── EXTRACTED MATERIAL ──

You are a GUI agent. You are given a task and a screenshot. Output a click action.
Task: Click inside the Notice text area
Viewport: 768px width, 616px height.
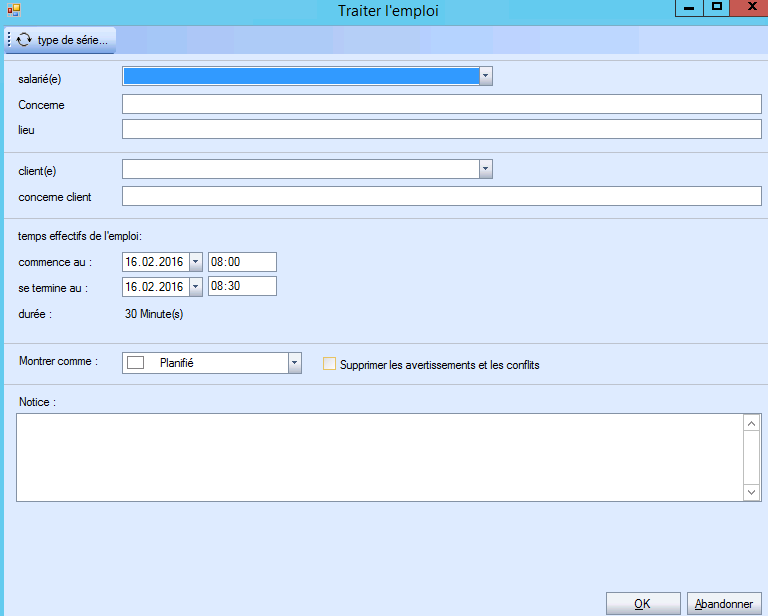[380, 456]
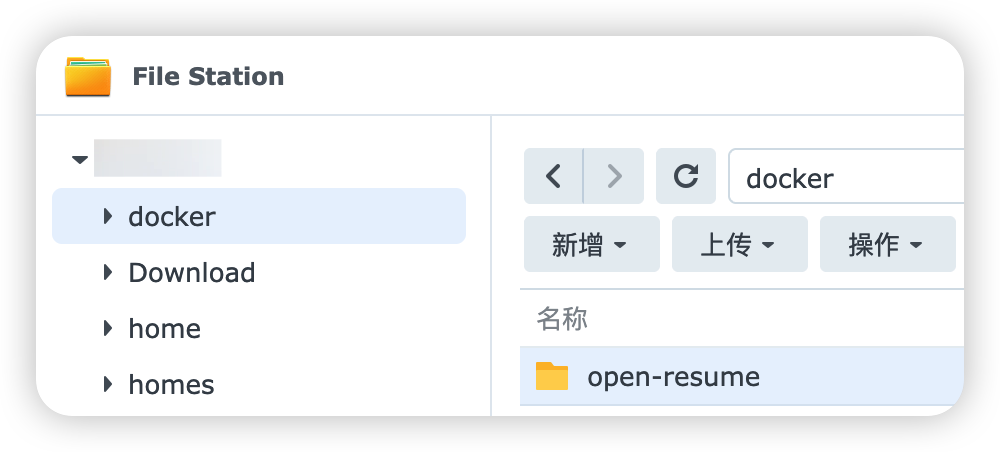
Task: Expand the homes folder tree arrow
Action: point(108,384)
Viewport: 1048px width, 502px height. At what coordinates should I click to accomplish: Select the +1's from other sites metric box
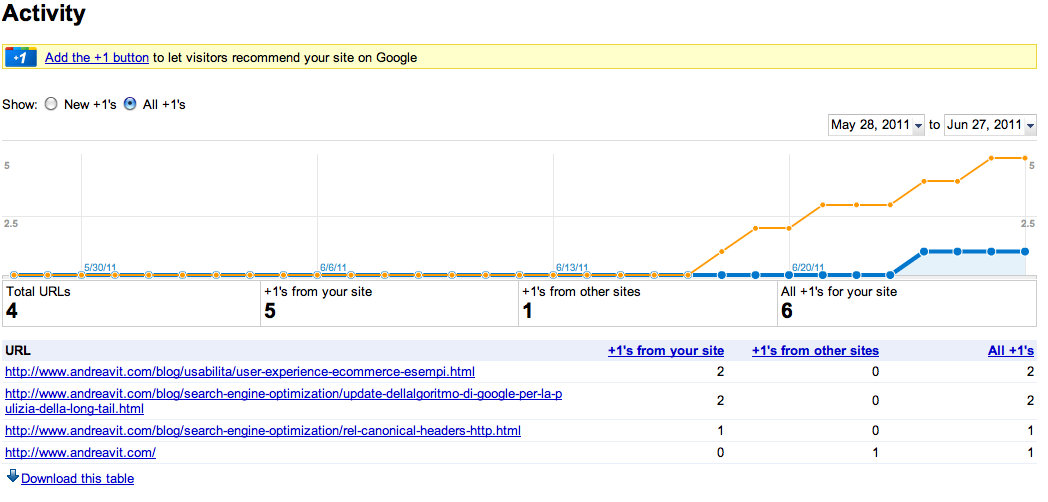(x=647, y=303)
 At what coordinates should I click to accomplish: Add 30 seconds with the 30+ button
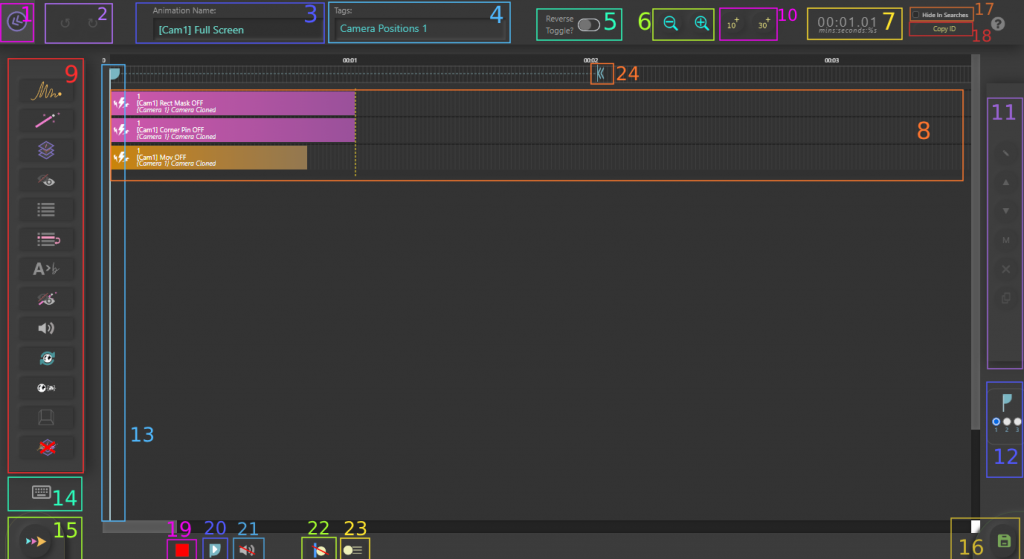pos(762,25)
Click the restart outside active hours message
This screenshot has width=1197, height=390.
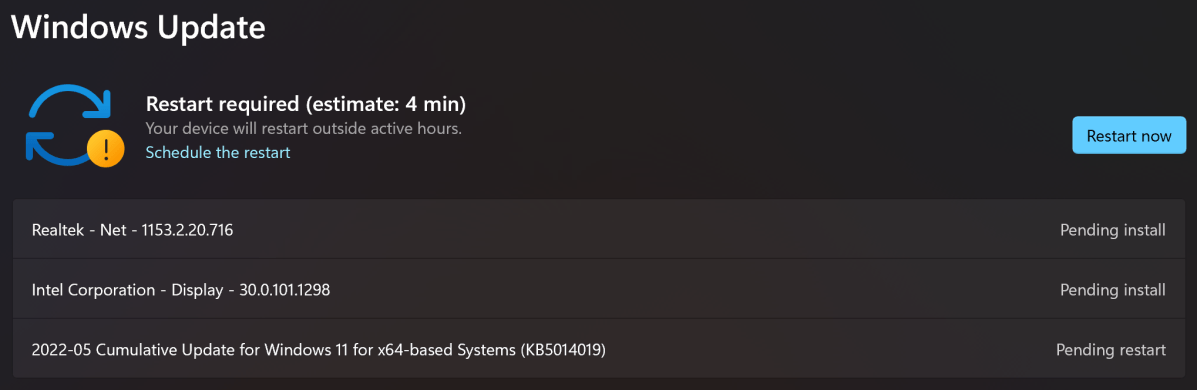tap(303, 128)
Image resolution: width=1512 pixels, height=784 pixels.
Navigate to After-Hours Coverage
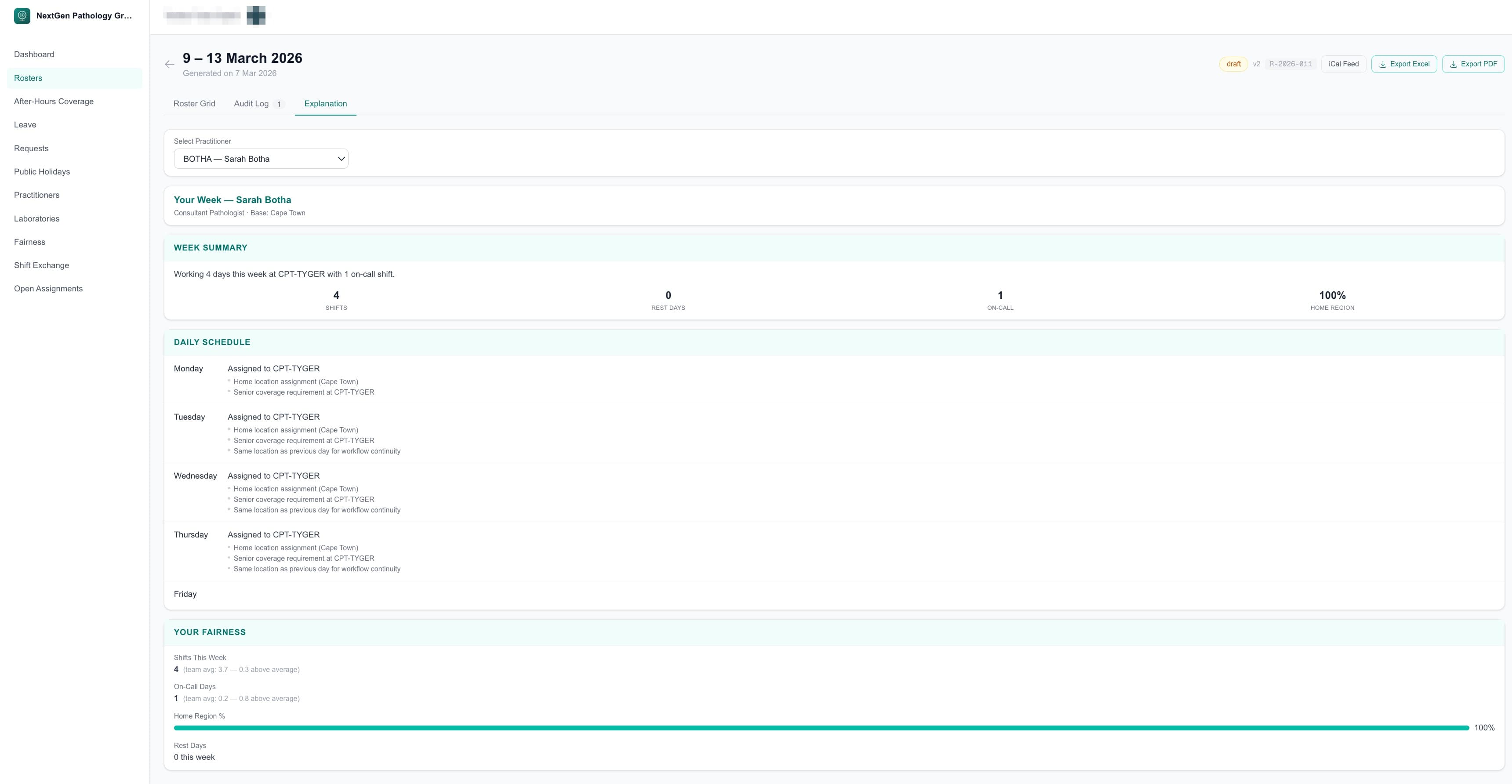click(x=54, y=102)

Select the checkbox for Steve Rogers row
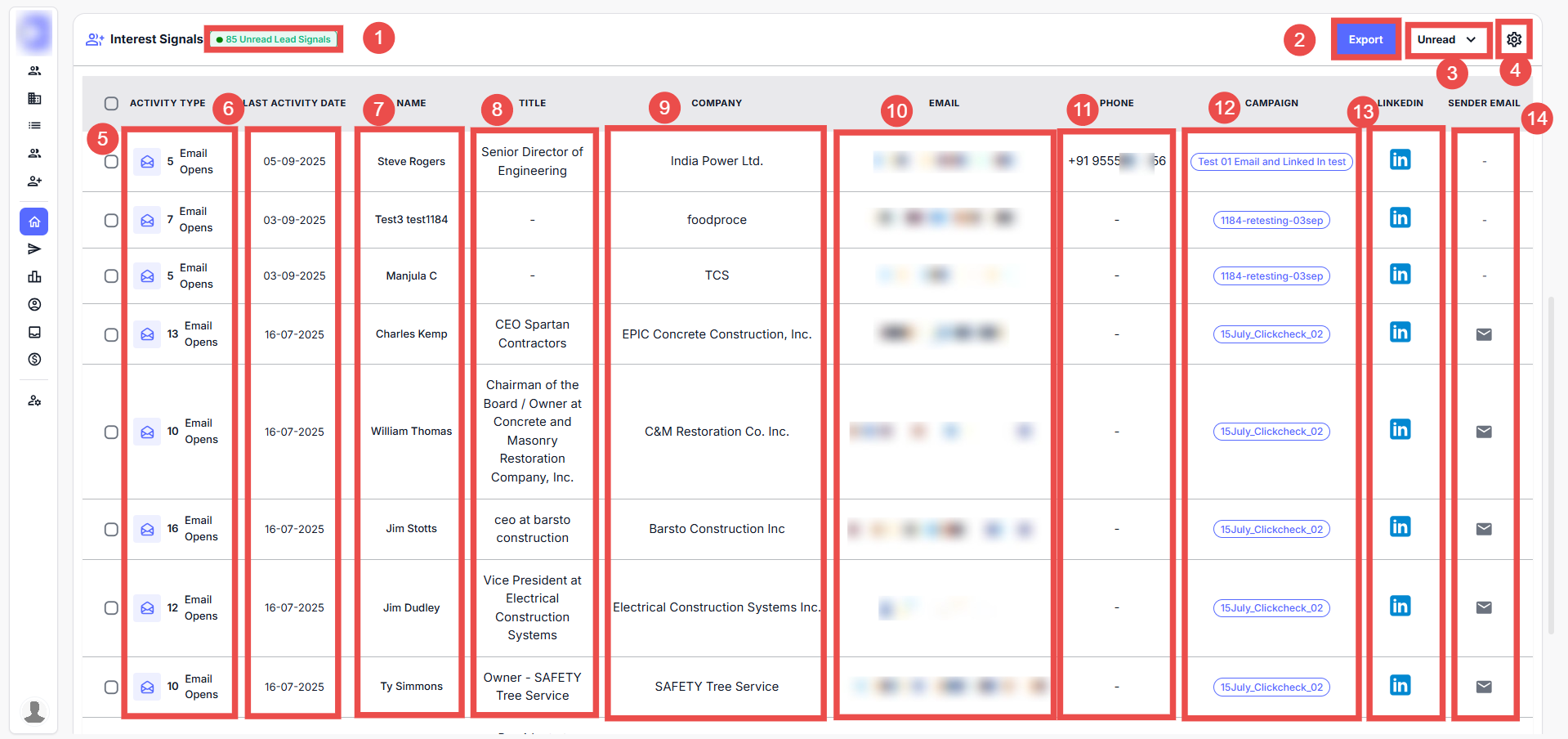(111, 162)
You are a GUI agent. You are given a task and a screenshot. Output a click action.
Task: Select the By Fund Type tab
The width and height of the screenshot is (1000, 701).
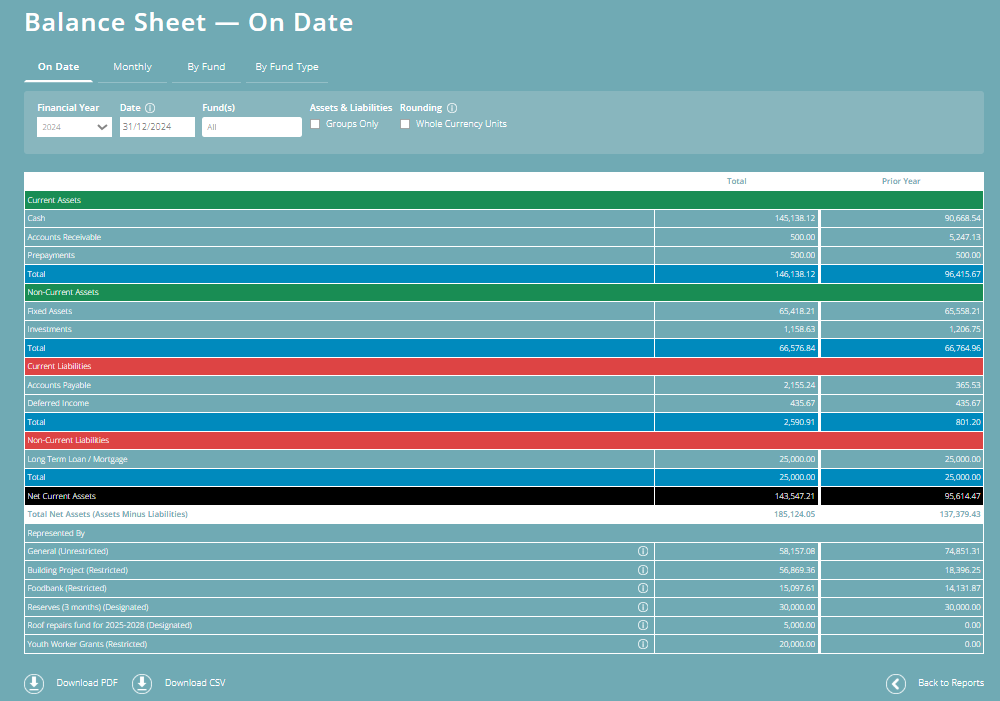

───

AIM
Reproduce every line of the records above word for word, from first to last, but omit the pictures.

WRITTEN ANSWER
You are a GUI agent. You are given a task and a screenshot. Output a click action.
Task: Click inside the Notice text area
Viewport: 768px width, 616px height.
[380, 456]
Task: Expand the homes folder tree arrow
Action: point(108,384)
Viewport: 1048px width, 502px height. At what coordinates should I click to accomplish: Select the +1's from other sites metric box
(x=647, y=303)
 At what coordinates should I click to accomplish: Add 30 seconds with the 30+ button
pos(762,25)
Click the restart outside active hours message
This screenshot has width=1197, height=390.
tap(303, 128)
Image resolution: width=1512 pixels, height=784 pixels.
Navigate to After-Hours Coverage
click(x=54, y=102)

Select the checkbox for Steve Rogers row
(111, 162)
You are a GUI agent. You are given a task and a screenshot. Output a click action.
Task: Select the By Fund Type tab
The width and height of the screenshot is (1000, 701).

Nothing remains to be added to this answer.